Aufgabe 1
Bitte schreib die folgenden Zeilen der Einträge wortgetreu ab: Beginne bei der Zeile mit „You are a GUI“ und höre nach der Zeile mit „coord(103,149)“ auf.

Seitentext
Ruse Tag 98 – 104 (07.07. - 13.07.2022) Donau-Km 493 (immer noch!) Wetter: sommerlich heiß, bis zu 35°C, windig bei 1 - 3 Bft., gelegentlich leichte Brisen, ein Gewitter mit Starkregen am 09.07.
Der 07.07., unser Hochzeitstag. Und ich bin nicht zu Hause, was mich schon bedrückt. Der Blumenservice Blütgen kann zwar liefern, bessert mein schlechtes Gewissen aber nur leicht.
Der Gedanke, dass diese Reise vielleicht nicht die brillanteste Idee war, macht sich zunehmend breit.
Ich bin am 07.07. dem 5. Tag im Hotel „Kristal“ und es ist Tag 14 in Ruse und ich kann noch nicht sehen, wann die Fahrt weiter geht.
Am Tag darauf hat Borislav das neue Ruder fertig und es wird eingebaut.
Es ist Freitag und der Einbau zieht sich, weil es mit einigen Widrigkeiten verbunden ist. Wie immer folgt nach einem kleinen Problem das Nächste und dann ein weiteres und somit rückt der Feierabend für Kranführer und Hafenmitarbeiter und das ersehnte Wochenende für alle näher und das schneller als mir lieb ist.

Aufgabe 2
Fasse den Absatz im Reisebericht, der mit „Es ist Freitag“ beginnt, in zwei kurzen Sätzen zusammen.

Bereitgestellte Einträge
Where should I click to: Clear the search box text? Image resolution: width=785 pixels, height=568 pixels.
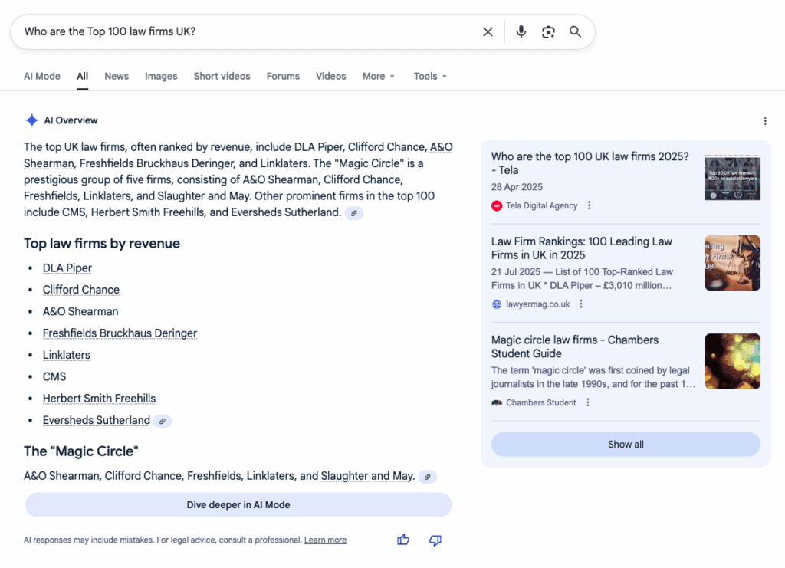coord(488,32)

* * *

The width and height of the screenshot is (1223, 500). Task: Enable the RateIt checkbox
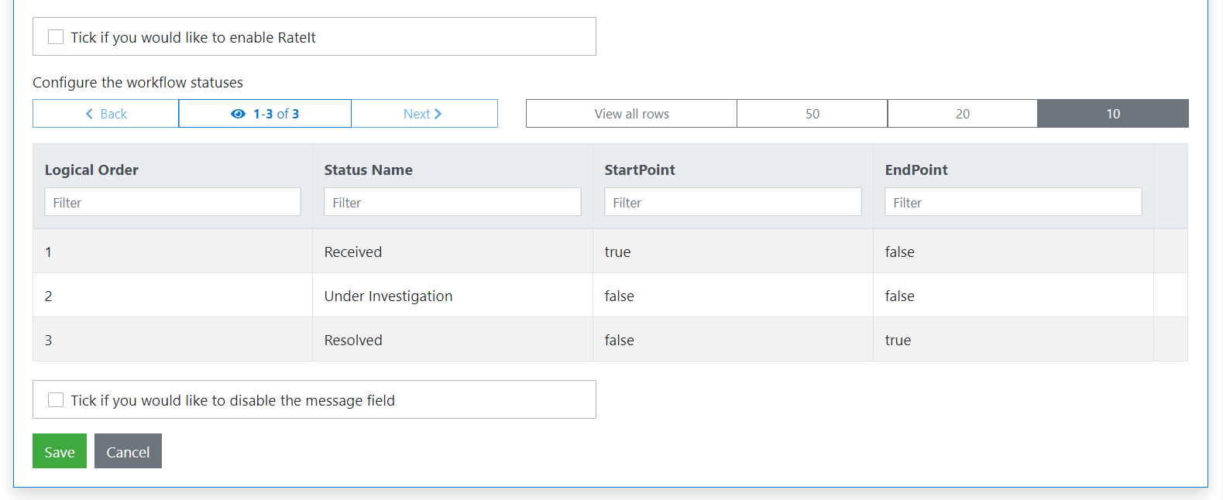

* * *

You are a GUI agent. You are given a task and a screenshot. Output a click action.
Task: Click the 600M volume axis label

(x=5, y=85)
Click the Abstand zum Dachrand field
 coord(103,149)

Endergebnis 1
You are a GUI agent. You are given a task and a screenshot. Output a click action.
Task: Click the 600M volume axis label

(x=5, y=85)
Click the Abstand zum Dachrand field
 coord(103,149)

Endergebnis 2
Am Freitag zieht sich der Einbau hin, weil auf jedes kleine Problem gleich das nächste folgt. Dadurch rücken der Feierabend für Kranführer und Hafenmitarbeiter und das Wochenende für alle schneller näher als erwünscht.